**Your goal:** The line containing "Task: Expand the Products folder" marks the end; write out exactly every line from the start of the data up to and including it, without the pictures.

◆ ◆ ◆ ◆ ◆

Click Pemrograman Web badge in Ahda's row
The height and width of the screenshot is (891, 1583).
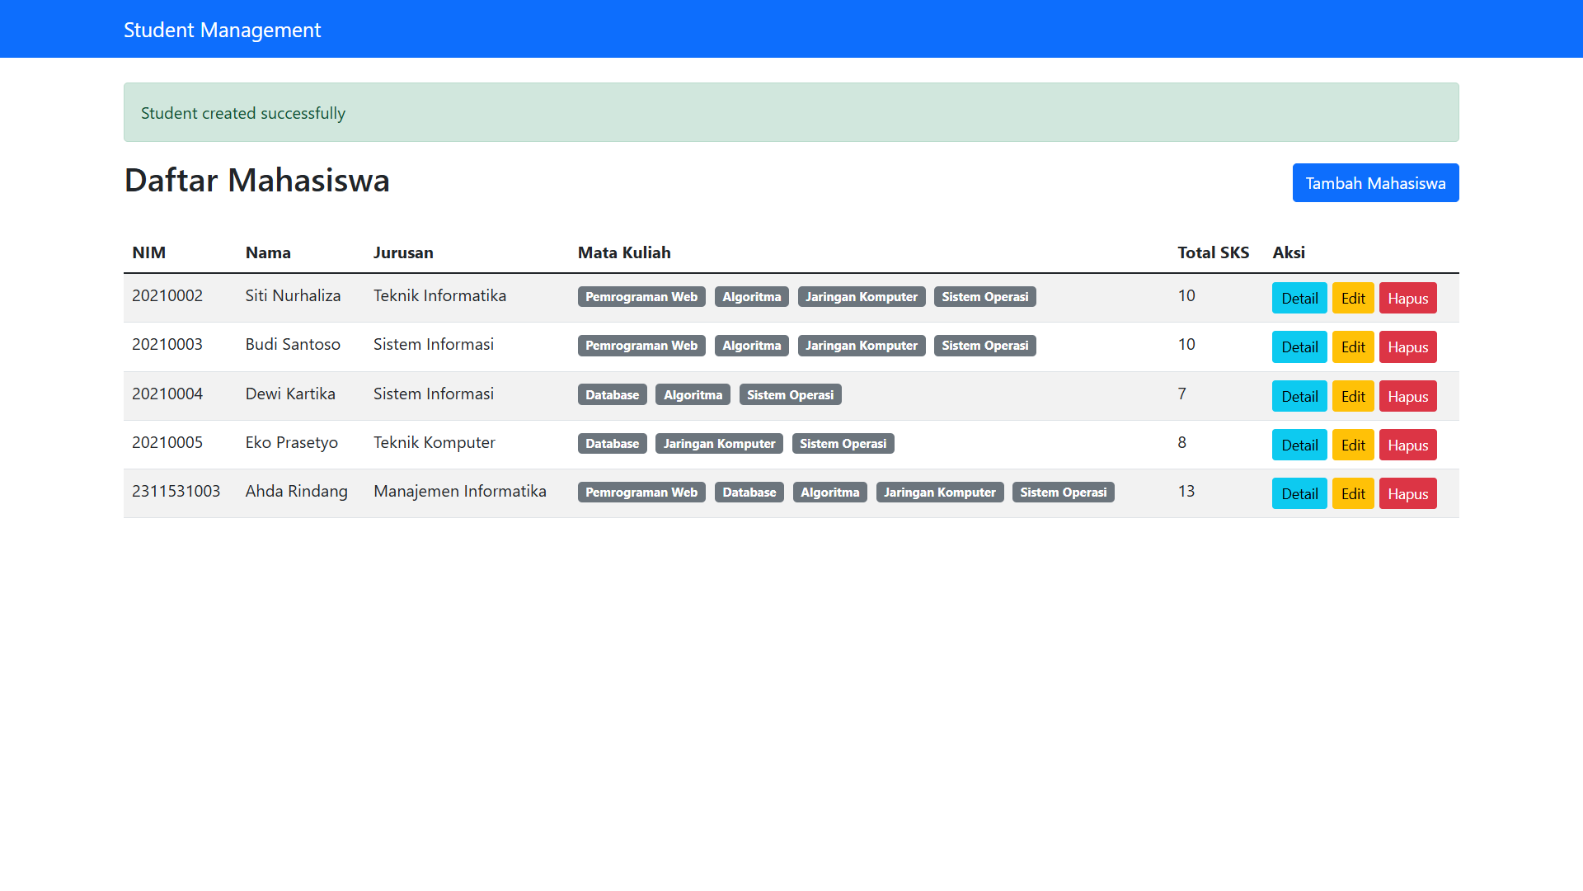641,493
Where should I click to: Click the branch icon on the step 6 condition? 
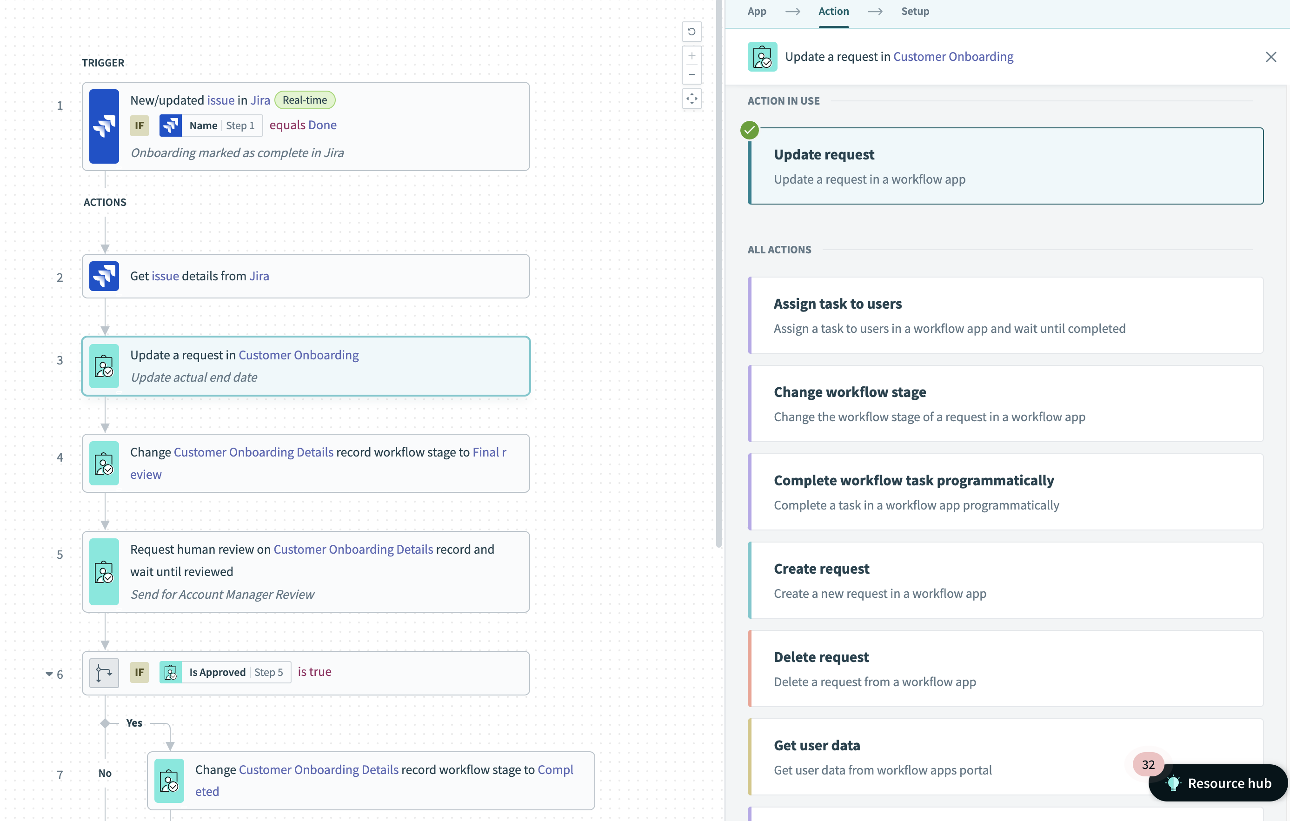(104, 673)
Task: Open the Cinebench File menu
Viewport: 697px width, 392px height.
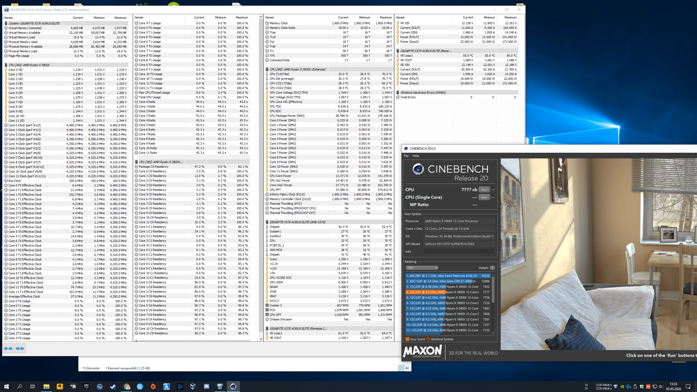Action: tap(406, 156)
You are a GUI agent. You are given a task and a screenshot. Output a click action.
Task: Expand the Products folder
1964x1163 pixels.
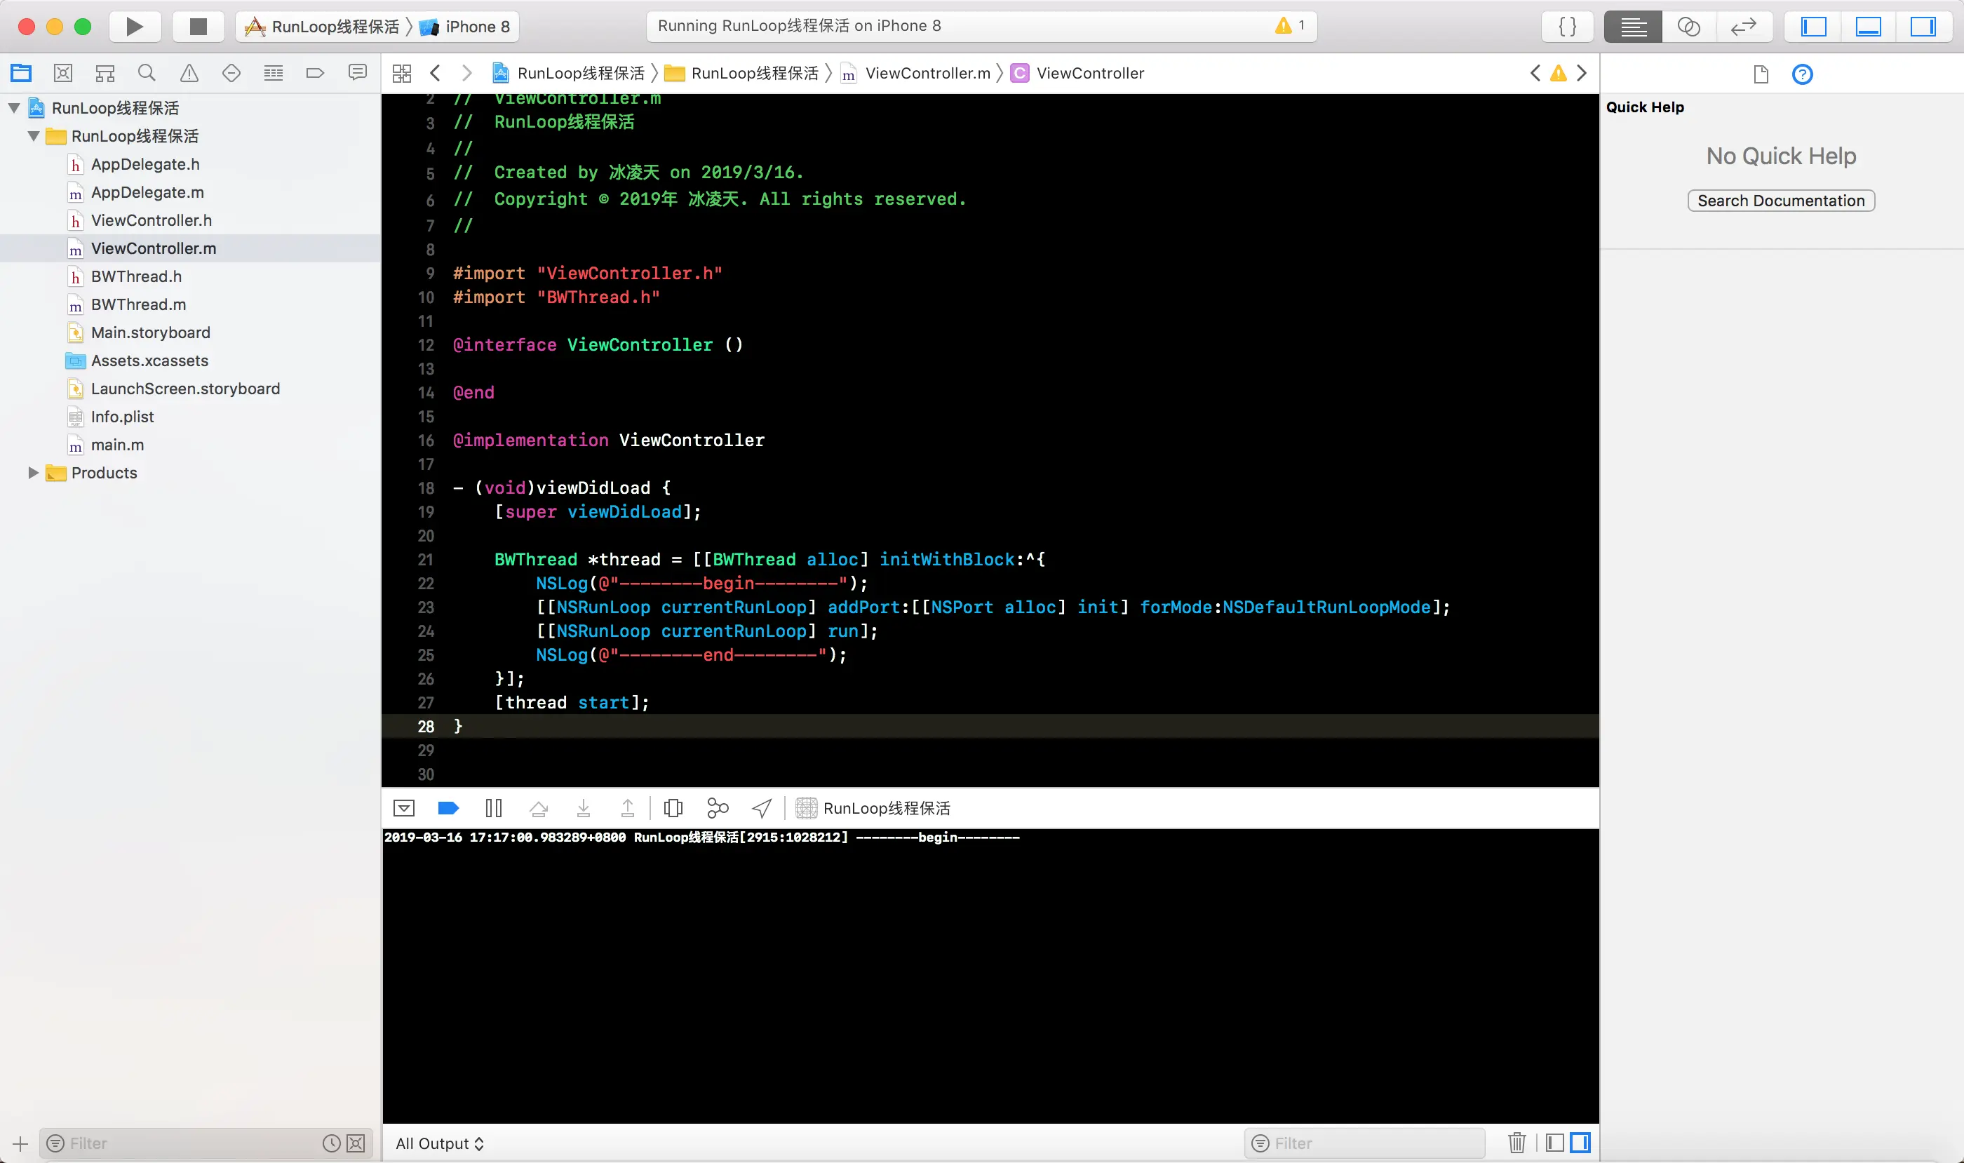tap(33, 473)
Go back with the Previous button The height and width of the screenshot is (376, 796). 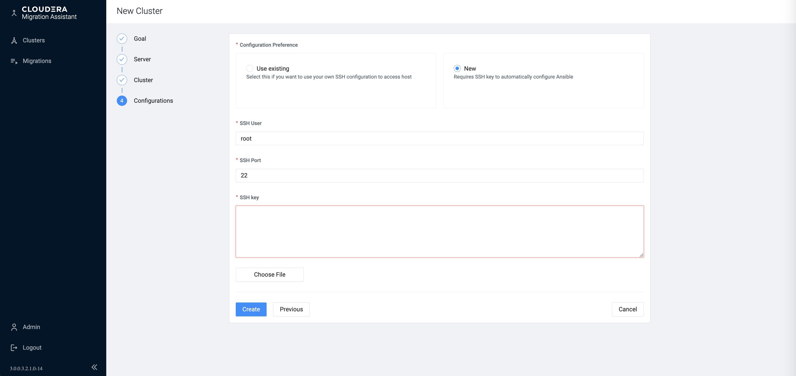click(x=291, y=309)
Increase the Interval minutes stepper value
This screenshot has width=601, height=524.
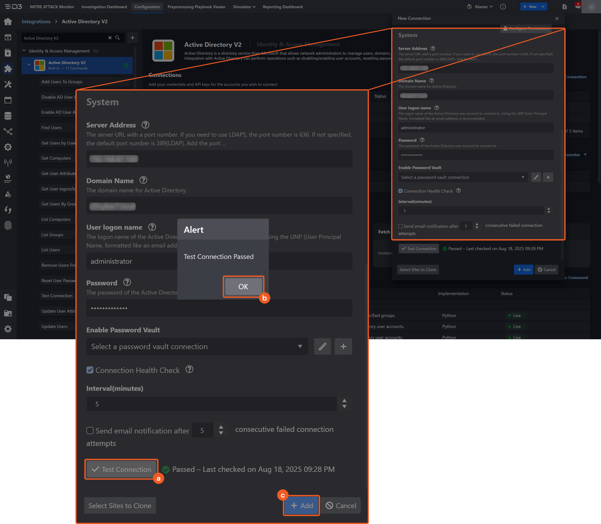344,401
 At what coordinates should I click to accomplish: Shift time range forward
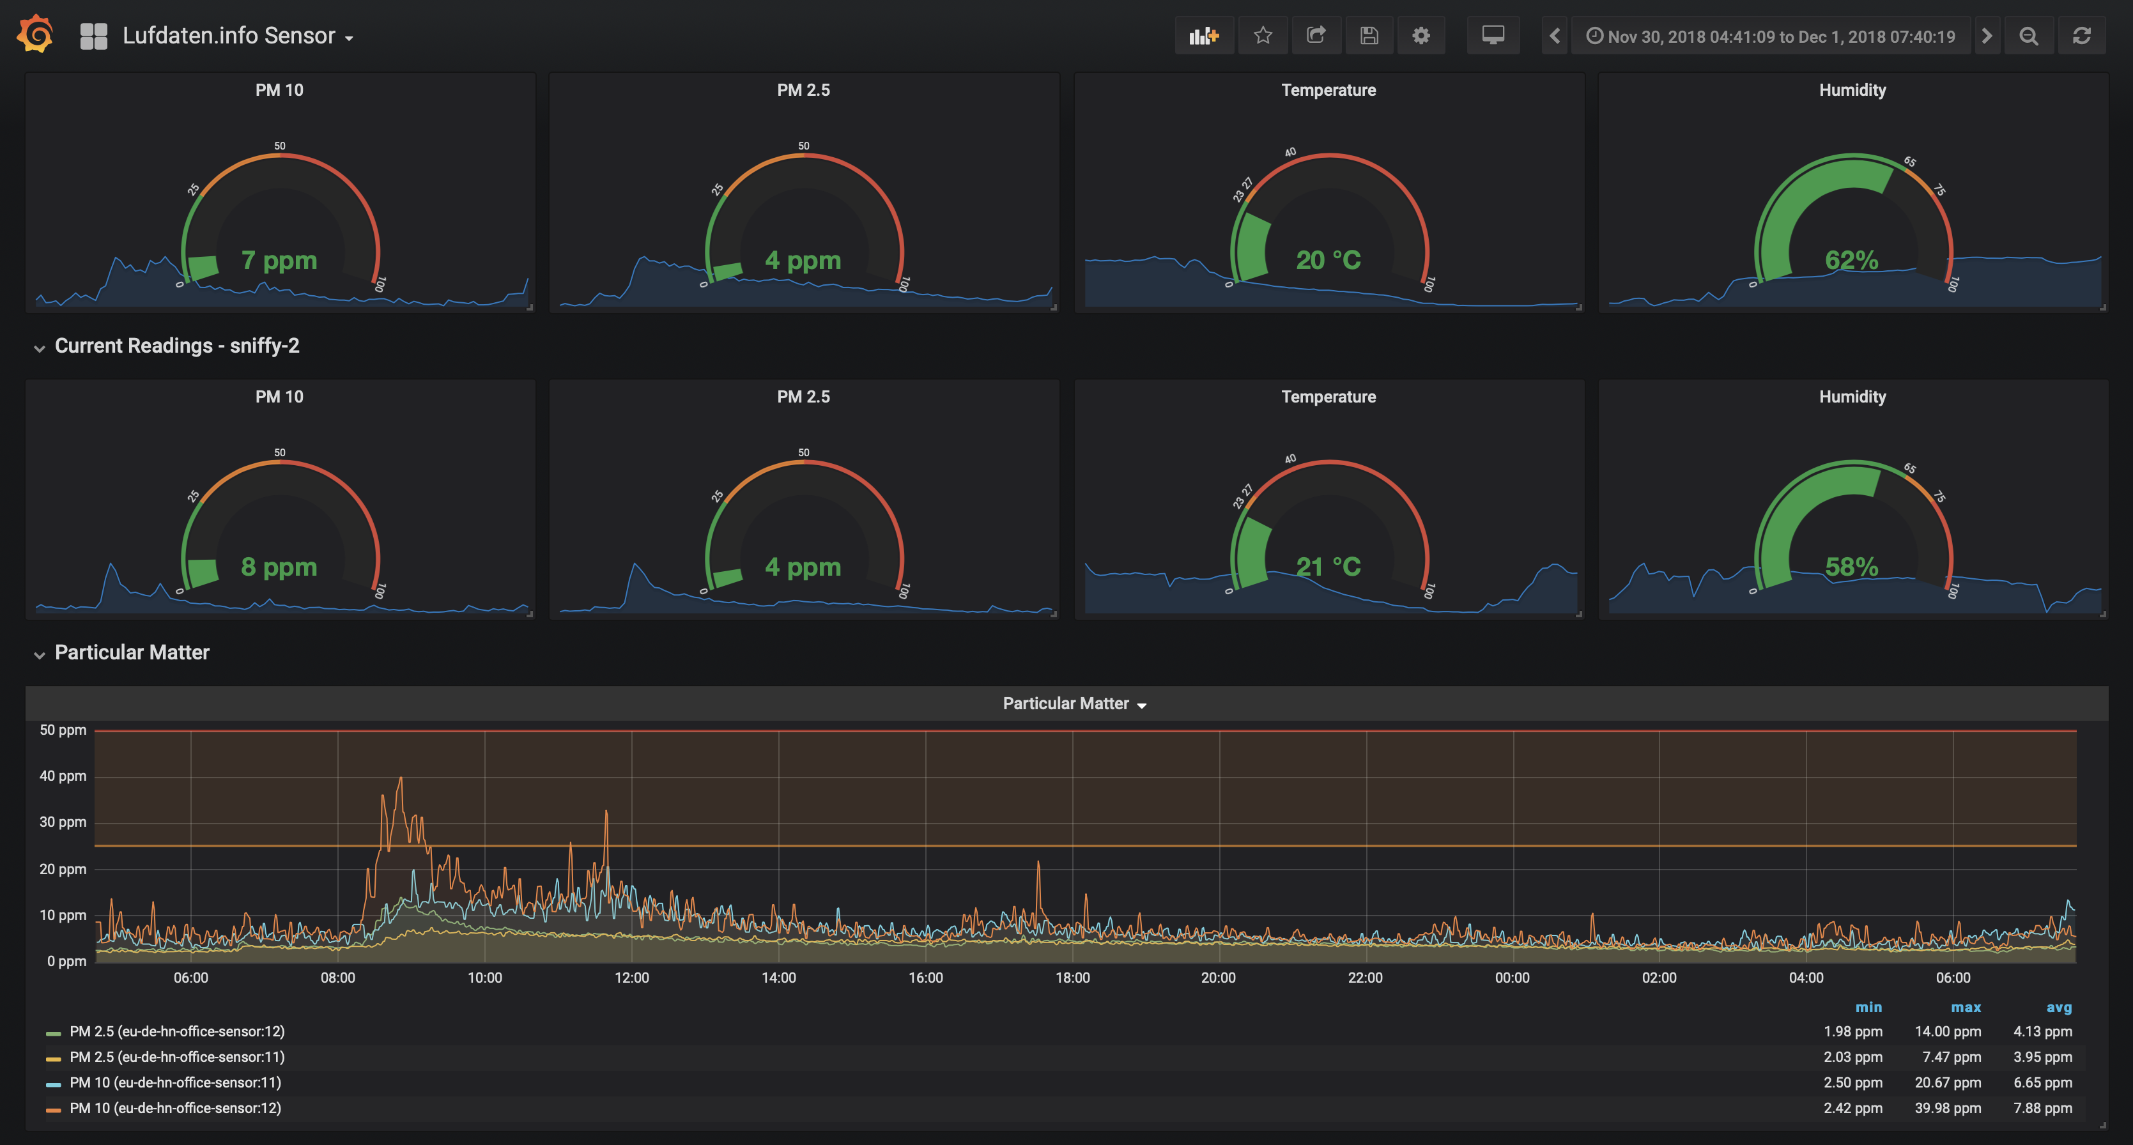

◆ ◆ ◆ ◆ ◆

**Response below:**
Click Pemrograman Web badge in Ahda's row
The height and width of the screenshot is (891, 1583).
641,493
Where should I click to: Click the branch icon on the step 6 condition? 
(104, 673)
Task: Open the Cinebench File menu
Viewport: 697px width, 392px height.
Action: tap(406, 156)
You are a GUI agent. You are given a task and a screenshot. Output a click action.
Task: Expand the Products folder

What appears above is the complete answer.